Corsage (2022)

I watched Corsage in Kino International without English subtitles. I was wandering around on a boring Sunday trying to find a film to watch, and didn’t notice that it didn’t have subtitles, DF. Kino International might be the cinema that I wanted to visit, but something was withholding me for a long time. Maybe because it looks so classic and I was feeling that I might not be able to follow some manners. But this film was a good fit for the special visit. The average age of the audience was a bit more than 60. Not sure if it was just a coincidence or if the film was a period drama that didn’t attract the youth. Or, maybe the film audience is aging anyways, the senescent seventh art… Conversely, the feminist and queer perspective of the film was really fresh and contemporary. It was unlike the period dramas I had watched before.
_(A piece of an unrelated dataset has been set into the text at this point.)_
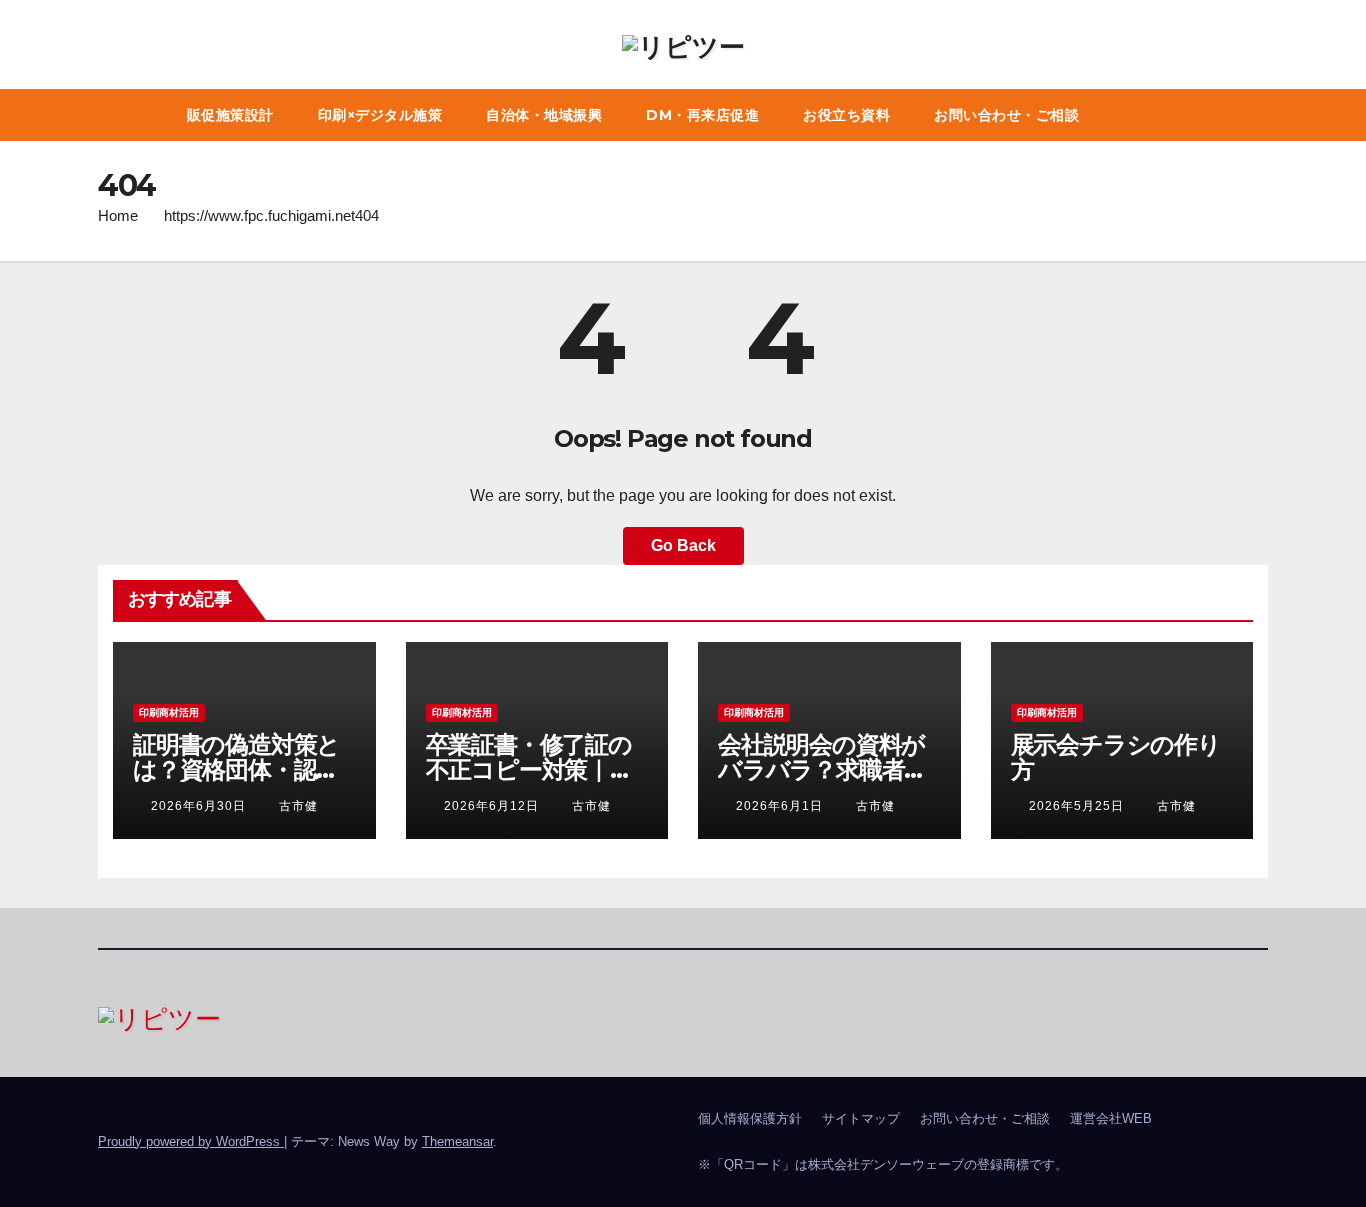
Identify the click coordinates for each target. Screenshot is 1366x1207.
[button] (1258, 114)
Watching films in a language I don’t understand always reminds me of the short interview with Jim Jarmusch in a car where he talks about how he likes watching films in languages that he doesn’t understand. I haven’t seen many, but the last one I remember was Dolan’s Matthias et Maxime (2019). I had hoped it would include enough English dialogues to understand, aber nie, almost no English at all. Still, I could track the emotions and the plot roughly. The same happened with Corsage, but I still enjoyed it. Plus, Sisi was speaking maybe four or five languages fluently in the film. Which I also don’t understand most of the time.

Wikipedia time. Duchess Elisabeth Amalie Eugenie in Bavaria, also called Sisi/Sissi was first the Duchess of Bavaria, then the Empress of Austria, and even Queen of Hungary for some time. She’s famous for many things: her looks and physical regimen, the Mayerling incident, and her assassination. There are also a lot of plays, films, and tv series dedicated to her: Sternberg, Cocteau, and Visconti are the first names who worked around her story. The most popular films are probably the ones from the 50s, starring Romy Schneider. The IMDB trivia mentions that there were five Austrian/German productions about her life only during the year 2021. Not following a committed biopic storyline, Corsage focuses on only one year of her life in 1877. The camera intentionally excludes many aspects of the public and formal life and instead focuses on private life.

The best thing about the film was the acting and the depth of the character, Sisi. The film opens with a suspenseful scene where Sisi holds her breath in a bathtub for quite a long time. I read some critics reading it as a metaphor for the film. It’s a character study about the struggles around psychology on the one hand, but it’s more about the societal structure that squeezes the character, even if she’s a Duchess. Melancholy. Thinking of it together with the film title, corsage, the film’s perspective towards the character is pretty clear. Sisi had many touching moments in the film, such as waking her daughter in the middle of the night to go for a horse ride, lying down on the bed of an injured soldier while visiting the army in the emergency room and sharing cigarettes with him, the final dance scene where her beard grows out of nowhere or the drug scenes in general.

While saying the ‘best thing,’ I forgot the other best thing: hearing Camille. Incidentally, it’ll be the second Dolan-related reference in the short text, but after encountering Camille with Paris and Tout dit and loving her songs, I fell in love with her opening song, Home Is Where It Hurts, in Dolan’s Juste la fin du monde (2016). It’s still one of my favorites. In Corsage, another song of her is used, “She was“. I thought the way the song is employed in the film was similar to Juste la fin du monde. Very high and ecstasizing the audience in just the correct scene. 💚 for Camille.

Vicky Krieps talks about her preparations for the film in an interview (from Cannes?), mentioning the training for horse riding, fencing, learning enough Hungarian, and ice swimming. While watching the film, I was impressed by the range of sports activities that Sisi was doing. She also elucidates how the idea of the film arose with her mentioning the idea to make a film about Elisabeth to Marie Kreutzer. I’ll try to redact the second part of the interview where she mentions how the film was born out of her childhood:

The idea comes from me. Because I saw these Romy Schneider movies when I was a little girl. And because in my household it was all about Janis Joplin and I was not allowed to watch princess movies… It was very exciting when I could go to my neighbor and watch princess movies, which was Sisi. So I loved them as a little girl. And when I was 14, I read the biography. And reading the biography, I thought, 14, I was too naive to really understand but it was enough to leave me with this enigma and like the puzzled about why was the woman like this? Why was she building the first fitness machines? Why was she not taking pictures? What was the problem? Or was she crazy, or you know… So when I worked in Vienna with Marie Kreutzer, seven years back, I said ‘Why is no one making a movie about Sisi, you know like a real one’? Because, 14, I had a feeling … some kind of mystery around the image we all have… And she laughed at me, she was like ‘hahaha, no, no one will do that, it’s kitch it’s not interesting’. And I said ‘really? Because, you know, when I read, young girl, I thought it was, it was’. And then nothing. And then, three years later … That’s really woman power. Without a word, without a bla bla… I get a finished script in my postbox, with a postcard saying: ‘Well I did go to the archive then, and you were right.’